INSTRUCTIONS FOR THE TASK
Render every line of the rows below as a Markdown table with the columns "No." and "Line", skipping blank lines and leaving the pictures out.

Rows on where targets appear
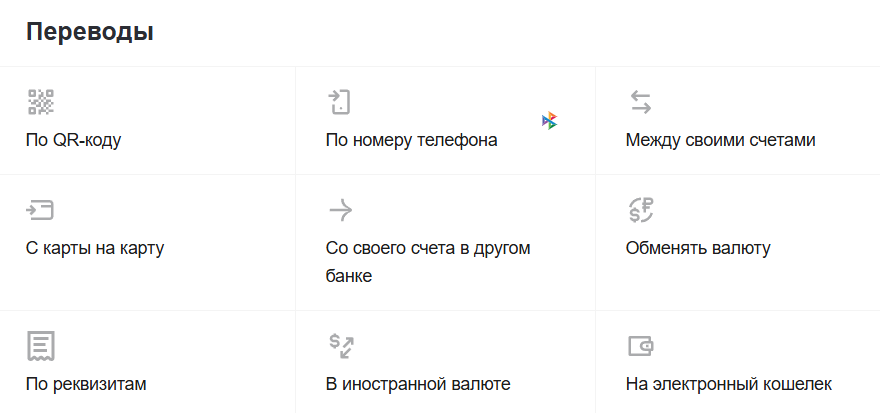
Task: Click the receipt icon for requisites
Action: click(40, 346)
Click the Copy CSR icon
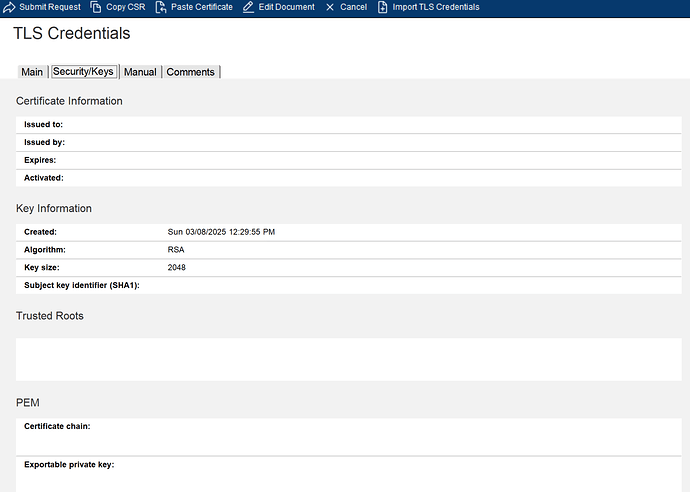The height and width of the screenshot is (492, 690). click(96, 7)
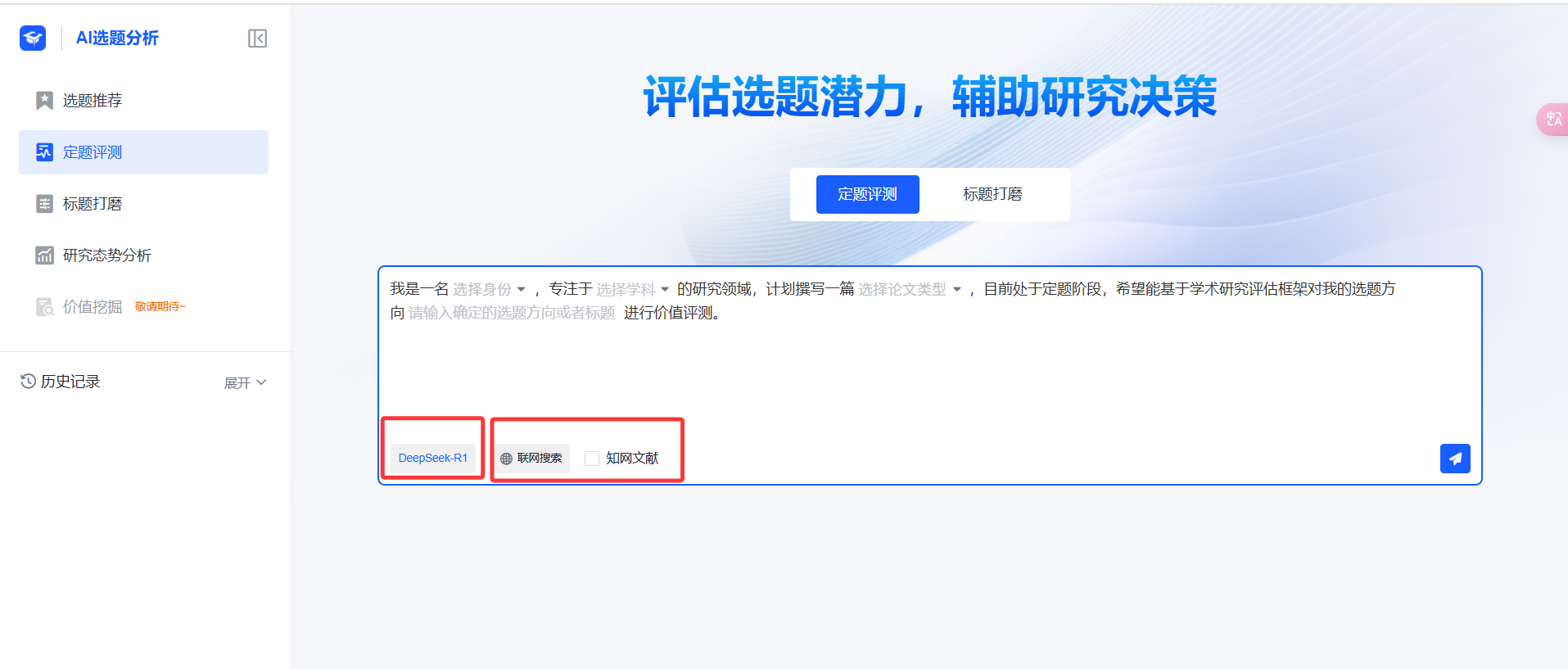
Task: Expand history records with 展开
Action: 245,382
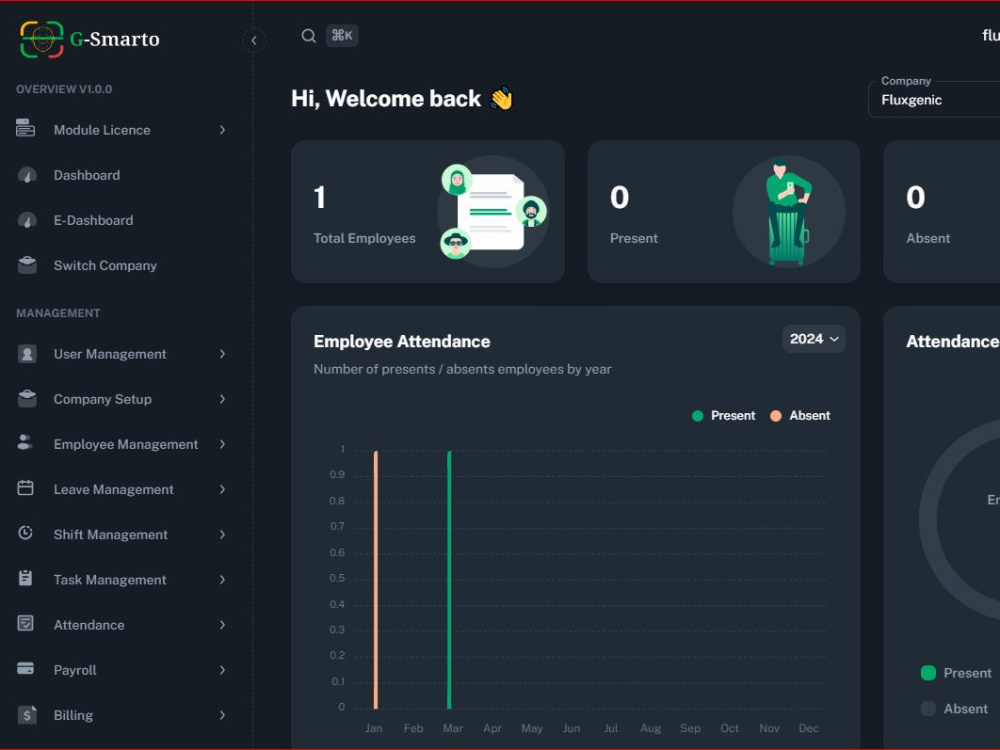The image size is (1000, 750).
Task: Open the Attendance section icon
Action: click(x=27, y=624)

RESPONSE TO THIS TASK
| No. | Line |
|---|---|
| 1 | Task: Click the receipt icon for requisites |
| 2 | Action: click(40, 346) |
| 3 | Click the Copy CSR icon |
| 4 | The height and width of the screenshot is (492, 690). click(96, 7) |
| 5 | Task: Expand history records with 展开 |
| 6 | Action: 245,382 |
| 7 | The image size is (1000, 750). |
| 8 | Task: Open the Attendance section icon |
| 9 | Action: click(x=27, y=624) |